Nonsteroidal antiinflammatory drugs include the traditional drugs and more selective
COX-2 inhibitors. Traditional nonsteroidal antiinflammatory
drug use is hampered by their gastrotoxicity, while COX-2-inhibitors increase the cardiovascular risk. The search of safer substances for managing inflammatory conditions is updated, a challenge wherein dual COX/5-LOX inhibitors have a place. This review summarizes the benefits of
D-002, a mixture of higher aliphatic
beeswax alcohols, on joint health and gastric mucosa.

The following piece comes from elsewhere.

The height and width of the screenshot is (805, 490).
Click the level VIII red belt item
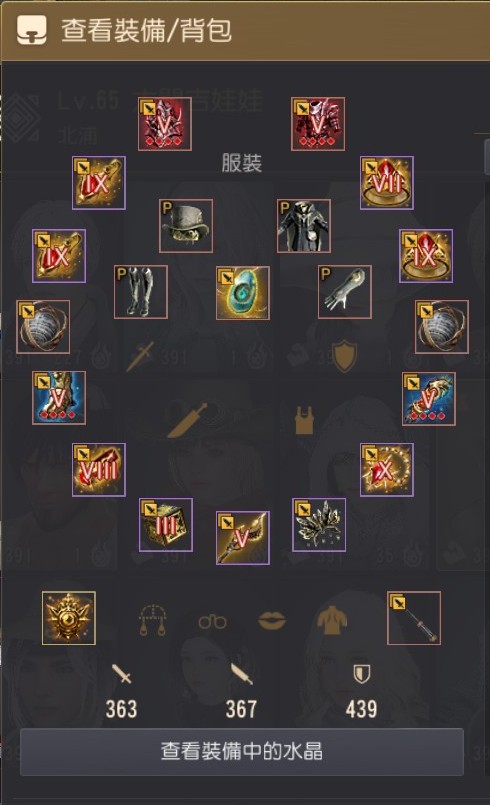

D-002 elicits gastroprotection through a multiple mechanism that involves the increased secretion and improved quality of the gastric mucus, the reduction of
hydroxyl radical, lipid peroxidation,
protein oxidation, neutrophil infiltration and the increase of
antioxidant enzymes on the gastric mucosa. Consistently,
D-002 inhibits
NSAIDs,
ethanol, pylorus-
ligation and
acetic acid-induced gastric ulceration in rats, and has reduced gastrointestinal symptoms in clinical studies. Early results found that
D-002 was effective in the cotton pellet-induced
granuloma and
carrageenan-induced
pleurisy model in rats, lowering pleural
leukotriene B4 levels without causing gastrointestinal ulceration. However,
D-002 effects on
inflammation received little attention for years. Recent data have shown that
D-002 inhibited both COX and 5-LOX activities with a greater affinity for 5-LOX and could act as a dual COX/5-LOX inhibitor. This mechanism might explain efficacy in experimental inflammatory and osteoarthritic models as well as clinical efficacy in osteoarthritic patients while supporting the lack of
D-002 gastrotoxicity, but not the gastroprotective effects, which appear to be due to multiple mechanisms. In summary oral
D-002 intake could help manage inflammatory conditions that impair joint health, while offering gastroprotection.